OPERATIVE PROCEDURE:
1. Open exposure of left axillofemoral bypass graft via infraclavicular approach.
2. Angiogram of left axillofemoral bypass graft.
3. Rotational atherectomy of mid graft and distal graft stenosis.
4. Percutaneous transluminal angioplasty of mid graft stenosis using a 7 x 60 mm drug coated balloon (In.pact balloon).
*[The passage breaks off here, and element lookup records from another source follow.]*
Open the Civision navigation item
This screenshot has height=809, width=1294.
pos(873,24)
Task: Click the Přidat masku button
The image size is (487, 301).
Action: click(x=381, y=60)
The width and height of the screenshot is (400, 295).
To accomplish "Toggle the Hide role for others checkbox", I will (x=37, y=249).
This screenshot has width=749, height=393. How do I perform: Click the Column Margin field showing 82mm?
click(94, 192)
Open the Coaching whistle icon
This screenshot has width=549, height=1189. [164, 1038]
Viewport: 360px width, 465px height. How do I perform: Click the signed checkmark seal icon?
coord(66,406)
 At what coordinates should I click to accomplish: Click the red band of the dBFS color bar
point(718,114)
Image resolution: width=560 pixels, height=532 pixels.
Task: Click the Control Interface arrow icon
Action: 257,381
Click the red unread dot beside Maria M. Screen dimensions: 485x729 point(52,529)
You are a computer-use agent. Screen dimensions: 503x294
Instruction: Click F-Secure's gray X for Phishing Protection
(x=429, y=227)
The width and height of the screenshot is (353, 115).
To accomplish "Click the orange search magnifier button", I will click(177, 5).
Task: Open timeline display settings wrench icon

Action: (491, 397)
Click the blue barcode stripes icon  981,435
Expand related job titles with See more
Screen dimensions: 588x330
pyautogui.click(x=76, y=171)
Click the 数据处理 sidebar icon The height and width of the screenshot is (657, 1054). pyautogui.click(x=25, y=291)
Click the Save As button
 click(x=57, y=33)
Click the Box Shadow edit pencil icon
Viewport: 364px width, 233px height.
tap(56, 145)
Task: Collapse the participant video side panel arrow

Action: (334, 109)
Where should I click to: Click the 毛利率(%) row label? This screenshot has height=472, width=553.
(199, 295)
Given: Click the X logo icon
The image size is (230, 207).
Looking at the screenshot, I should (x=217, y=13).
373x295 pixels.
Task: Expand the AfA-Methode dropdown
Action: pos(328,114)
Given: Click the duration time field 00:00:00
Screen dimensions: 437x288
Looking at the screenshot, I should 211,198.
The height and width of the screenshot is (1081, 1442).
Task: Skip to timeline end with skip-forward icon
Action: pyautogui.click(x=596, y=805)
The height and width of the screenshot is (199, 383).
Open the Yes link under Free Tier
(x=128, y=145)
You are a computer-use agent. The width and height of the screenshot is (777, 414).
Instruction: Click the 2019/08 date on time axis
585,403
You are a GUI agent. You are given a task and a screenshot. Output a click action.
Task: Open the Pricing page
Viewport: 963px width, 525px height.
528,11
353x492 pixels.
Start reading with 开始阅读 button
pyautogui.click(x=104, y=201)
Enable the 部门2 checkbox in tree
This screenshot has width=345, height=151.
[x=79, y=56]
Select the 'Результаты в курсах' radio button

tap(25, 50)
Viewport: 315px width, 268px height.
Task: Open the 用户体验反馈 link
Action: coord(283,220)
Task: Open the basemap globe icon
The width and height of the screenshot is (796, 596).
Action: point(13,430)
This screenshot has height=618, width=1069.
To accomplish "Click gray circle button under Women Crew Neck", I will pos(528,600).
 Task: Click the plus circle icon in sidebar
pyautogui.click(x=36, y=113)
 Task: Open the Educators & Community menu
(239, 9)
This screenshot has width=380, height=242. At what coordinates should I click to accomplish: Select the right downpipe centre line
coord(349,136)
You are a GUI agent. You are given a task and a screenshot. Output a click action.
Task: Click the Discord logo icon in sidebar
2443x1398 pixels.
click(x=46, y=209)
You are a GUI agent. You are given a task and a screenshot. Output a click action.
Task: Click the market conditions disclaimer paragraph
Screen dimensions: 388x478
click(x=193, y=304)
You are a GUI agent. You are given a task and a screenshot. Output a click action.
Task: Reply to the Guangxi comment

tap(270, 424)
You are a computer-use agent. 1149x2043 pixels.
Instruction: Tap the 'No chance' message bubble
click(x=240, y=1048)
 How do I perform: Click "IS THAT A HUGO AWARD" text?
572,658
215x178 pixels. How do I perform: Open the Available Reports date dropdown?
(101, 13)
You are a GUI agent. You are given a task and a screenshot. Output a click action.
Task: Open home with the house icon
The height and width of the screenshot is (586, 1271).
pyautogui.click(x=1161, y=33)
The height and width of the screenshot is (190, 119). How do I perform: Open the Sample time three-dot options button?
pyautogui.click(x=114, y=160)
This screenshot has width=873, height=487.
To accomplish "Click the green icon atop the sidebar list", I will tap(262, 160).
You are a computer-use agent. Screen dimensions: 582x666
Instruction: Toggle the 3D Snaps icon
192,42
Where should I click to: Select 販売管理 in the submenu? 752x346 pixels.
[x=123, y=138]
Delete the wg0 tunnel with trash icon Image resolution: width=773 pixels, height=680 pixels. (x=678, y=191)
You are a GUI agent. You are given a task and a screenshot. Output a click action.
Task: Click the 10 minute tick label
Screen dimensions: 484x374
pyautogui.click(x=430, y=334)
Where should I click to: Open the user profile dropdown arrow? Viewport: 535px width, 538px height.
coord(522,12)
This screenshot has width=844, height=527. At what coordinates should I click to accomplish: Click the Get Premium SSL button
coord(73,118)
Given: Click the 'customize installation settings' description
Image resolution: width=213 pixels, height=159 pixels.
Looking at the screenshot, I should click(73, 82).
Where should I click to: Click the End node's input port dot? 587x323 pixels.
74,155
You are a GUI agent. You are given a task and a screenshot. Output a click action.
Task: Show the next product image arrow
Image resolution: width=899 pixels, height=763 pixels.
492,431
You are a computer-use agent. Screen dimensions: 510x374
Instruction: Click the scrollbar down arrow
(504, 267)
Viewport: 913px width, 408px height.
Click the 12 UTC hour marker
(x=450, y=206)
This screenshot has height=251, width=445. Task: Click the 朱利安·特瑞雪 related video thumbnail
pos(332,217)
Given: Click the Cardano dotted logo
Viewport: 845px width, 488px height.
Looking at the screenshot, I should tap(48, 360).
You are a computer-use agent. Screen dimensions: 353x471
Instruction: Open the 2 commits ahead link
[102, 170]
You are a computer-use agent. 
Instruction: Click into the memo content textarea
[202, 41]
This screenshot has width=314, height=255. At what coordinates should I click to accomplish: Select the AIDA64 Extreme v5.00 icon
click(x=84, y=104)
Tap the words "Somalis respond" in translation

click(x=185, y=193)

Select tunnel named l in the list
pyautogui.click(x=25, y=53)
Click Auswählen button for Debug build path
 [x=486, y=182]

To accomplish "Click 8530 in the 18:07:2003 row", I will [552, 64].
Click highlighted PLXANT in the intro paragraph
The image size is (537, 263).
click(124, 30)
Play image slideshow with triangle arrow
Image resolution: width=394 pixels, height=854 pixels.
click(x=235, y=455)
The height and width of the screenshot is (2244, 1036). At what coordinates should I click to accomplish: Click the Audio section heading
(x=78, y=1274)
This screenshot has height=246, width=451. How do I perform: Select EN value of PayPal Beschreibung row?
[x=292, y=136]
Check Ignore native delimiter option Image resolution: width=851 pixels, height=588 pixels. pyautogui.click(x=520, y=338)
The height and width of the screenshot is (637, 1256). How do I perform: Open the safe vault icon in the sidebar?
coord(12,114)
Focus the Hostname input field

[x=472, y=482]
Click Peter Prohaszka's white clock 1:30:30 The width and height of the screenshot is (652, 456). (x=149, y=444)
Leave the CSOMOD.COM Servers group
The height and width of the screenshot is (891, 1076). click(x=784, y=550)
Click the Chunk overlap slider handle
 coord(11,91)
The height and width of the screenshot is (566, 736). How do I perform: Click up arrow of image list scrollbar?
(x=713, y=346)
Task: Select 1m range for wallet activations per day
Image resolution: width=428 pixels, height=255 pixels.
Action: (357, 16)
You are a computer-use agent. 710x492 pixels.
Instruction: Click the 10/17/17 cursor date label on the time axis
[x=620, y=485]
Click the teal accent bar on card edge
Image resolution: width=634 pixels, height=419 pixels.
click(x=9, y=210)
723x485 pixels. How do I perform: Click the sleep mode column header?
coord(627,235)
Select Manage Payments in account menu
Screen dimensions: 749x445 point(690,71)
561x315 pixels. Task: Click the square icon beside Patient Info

DESCRIPTION OF PROCEDURE: After obtaining informed consent, the patient was brought to the
catheterization lab and placed in a supine position with the arms tucked. General anesthesia was administered and the left chest wall and the left neck were prepped and draped in a sterile fashion. After performing an appropriate time-out, I used the ultrasound to locate the course of the graft in the infraclavicular region and in the area of the cephalad portion of her left breast. This was marked and a transverse incision was made just inferior to her old
infraclavicular incision. This was carried down through the skin and subcutaneous tissue, breast tissue to the
pectoralis major fascia. This was divided and the graft was identified and circumferentially dissected and vessel loops were passed around it proximally and distally through the incision. At this point percutaneous access of the graft was obtained using the micropuncture needle wire and micropuncture sheath. Then a stiff Glidewire was
passed through the micropuncture sheath through the lesion and down to the left groin. The micropuncture catheter was then removed and a 7-French sheath, that was approximately 23 cm in length was passed to just proximal to the stenotic area in the mid graft. At this point the patient was systemically heparinized with 9,000 units of intravenous heparin and was bolused roughly every 45 minutes to maintain the anticoagulation. At this point a hand injection through the side port of the 7-French sheath was used to localize the area of stenosis.
This was marked. The stiff Glidewire was then exchanged for an 014 stiff wire. I then used the rotational atherectomy device jet stream, first with the blades down configuration and then the blades out configuration through the area of stenosis. I then took pictures of the distal portion of the graft just before its anastomosis with
the left common femoral artery. This revealed a less severe stenosis that was also atherectomized using the blades down and the blades out configuration. At this point the previous area in the mid graft was marked again and was balloon angioplastied with the Medtronic In.pact balloon that measures 7 x 60 mm. This is a drug coated balloon. This was insufflated and held for 3 minutes. I then advanced the balloon down to the stenosis in the distal portion of the graft and balloon angioplastied this area for roughly 1 minute. At this point the balloon was taken out of the sheath and final imaging of the area showed excellent resolution of the stenosis both in the mid graft
portion and the distal portion of the graft. At this point the wire and balloon were pulled. A 5-0 Prolene stitch was used in a U configuration around the entry point of the 7-French sheath in the graft and it was tied down as the
sheath was removed. This gave us hemostasis at the area of access. Gelfoam soaked with thrombin was
placed around the graft and in the operative field. The patient was then given 50 mg of protamine to reverse the systemic heparin. The wound was then copiously irrigated with normal saline and closed in layers using 2-0 Vicryl to reapproximate the pectoralis fascia and 2-0 and 3-0 Vicryl in the subcutaneous tissue and a running 4-0
Monocryl in a subcuticular fashion. Dermabond and a dry sterile dressing were then placed over the
incision. The patient was awoken from anesthesia in stable condition and she had excellent Doppler signals of both the left dorsalis pedis and left posterior tibial arteries. Patient was then taken to the recovery room.